Matthew D. McGill, a lawyer for the private individuals, had stressed that the law deprives Indian children – some 11,000 who were in foster care in 2020 – of an adoption that could be in the child’s best interest. He challenged the law on a variety of grounds, arguing that Congress lacked the authority to pass the law because its powers relating to Indian affairs has limitations. He said the law violates the Constitution’s Equal Protection Clause because any classification by race has to survive strict scrutiny in the courts.
McGill had the support of Texas Solicitor General Judd E. Stone II, who told the justices that “Congress cannot require states to administer a nationwide child custody regime” and said that the law can, at times, return children to unsafe environments, and contributes to high statistics concerning Indian child welfare. He pushed back on any notion that the state does not have the legal injury necessary to bring the case by arguing that if a state fails to comply with the law it could lose substantial amounts of Medicare payments.
McGill said Thursday that a “main concern” was for a 5-year-old girl of Native heritage – known in court papers as “Y. R. J.” – who has lived with the named plaintiff, the Brackeen family, “for nearly her whole life.”
He continued: “The Court did not address our core claim that ICWA impermissibly discriminates against Native American children and families that wish to adopt them, saying it must be brought in state court. As Justice Kavanaugh observed today, that equal protection claim is ‘serious,’ and we will ask the state court to address it in the Brackeens’ upcoming trial to adopt Y.R.J.”

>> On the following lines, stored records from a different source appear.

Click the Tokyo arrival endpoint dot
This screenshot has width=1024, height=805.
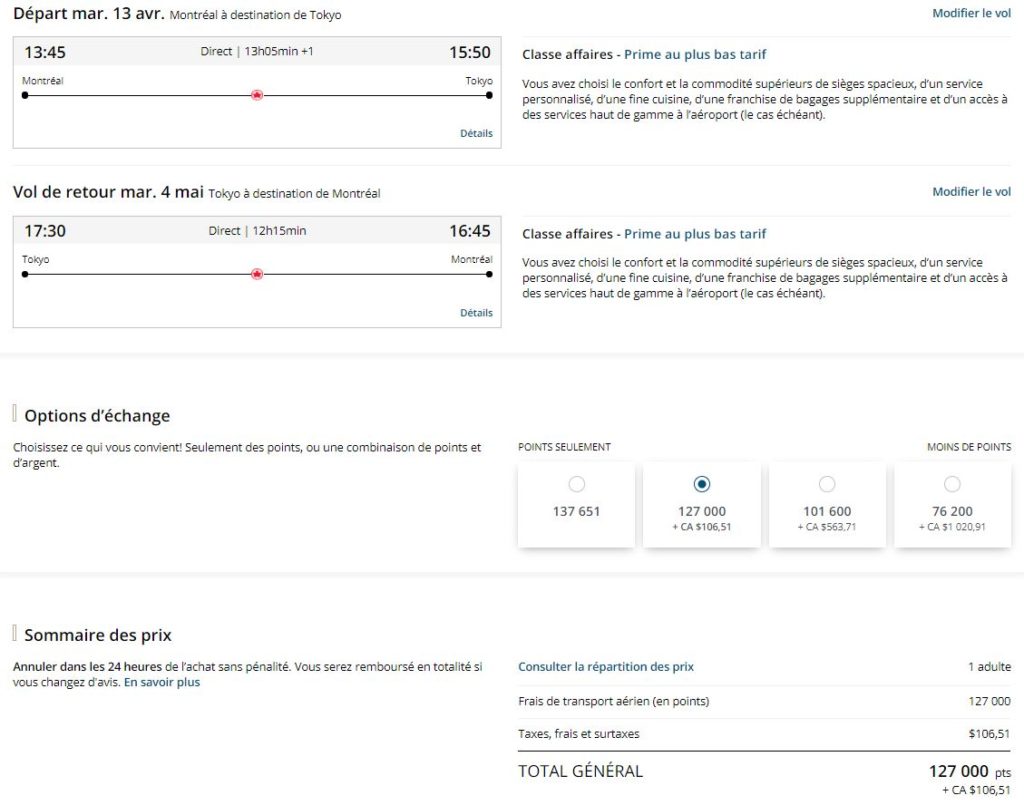click(487, 97)
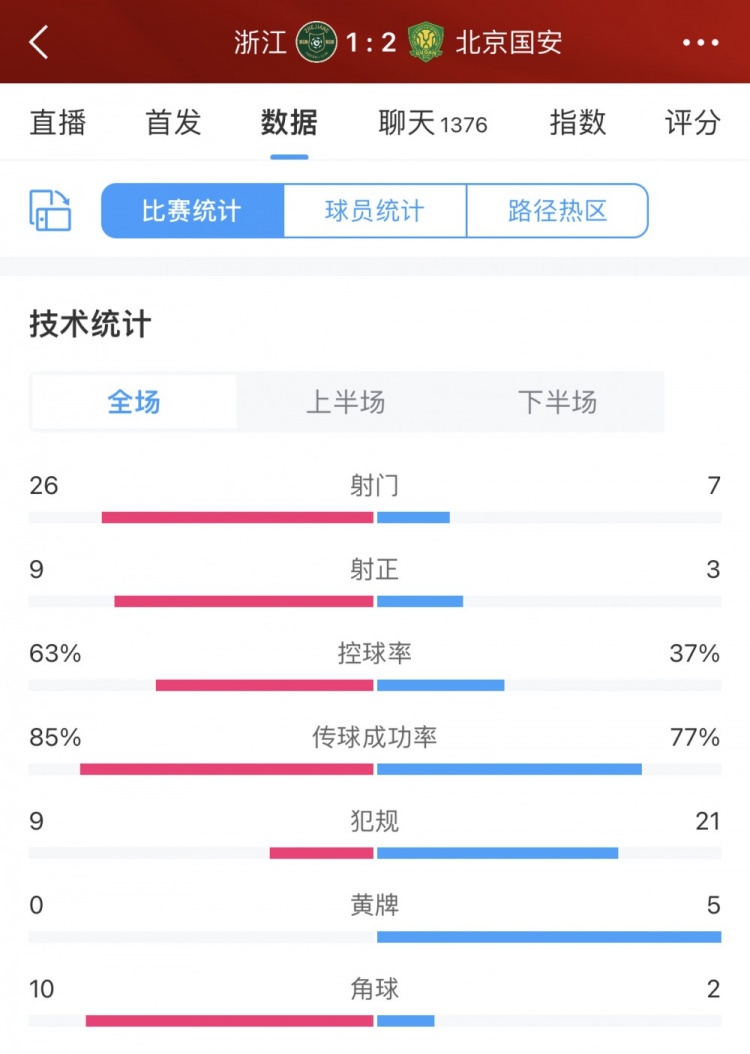Viewport: 750px width, 1054px height.
Task: Open the three-dots more menu
Action: 700,42
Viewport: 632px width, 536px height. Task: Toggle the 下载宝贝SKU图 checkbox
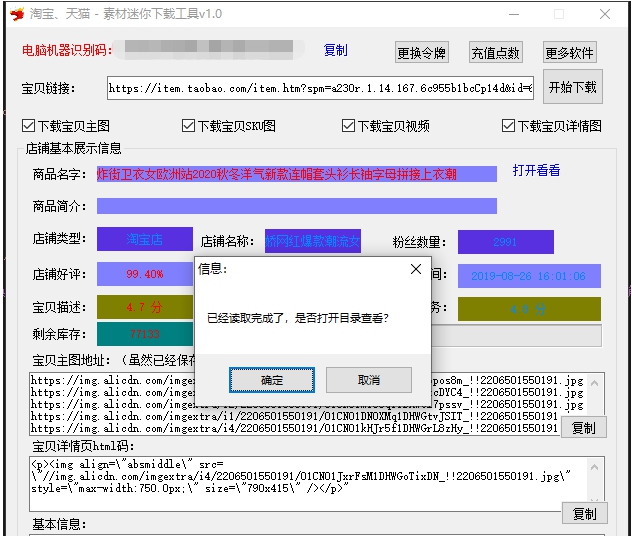pyautogui.click(x=189, y=126)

Twenty-five states – home to 86% of federally recognized Indian tribes – filed a friend-of-the-court brief in favor of the law. “As state sovereigns,” they argued in briefs, “we also have a powerful interest in mutually beneficial relationships with Indian tribes in our states – who share our interest in the wellbeing of Indian children.”
Challengers to the law won at the district court level. A federal appeals court reversed the decision, but agreed to hear the case with a larger number of judges. That court issued a fractured opinion striking part of the law.
This story has been updated with additional developments.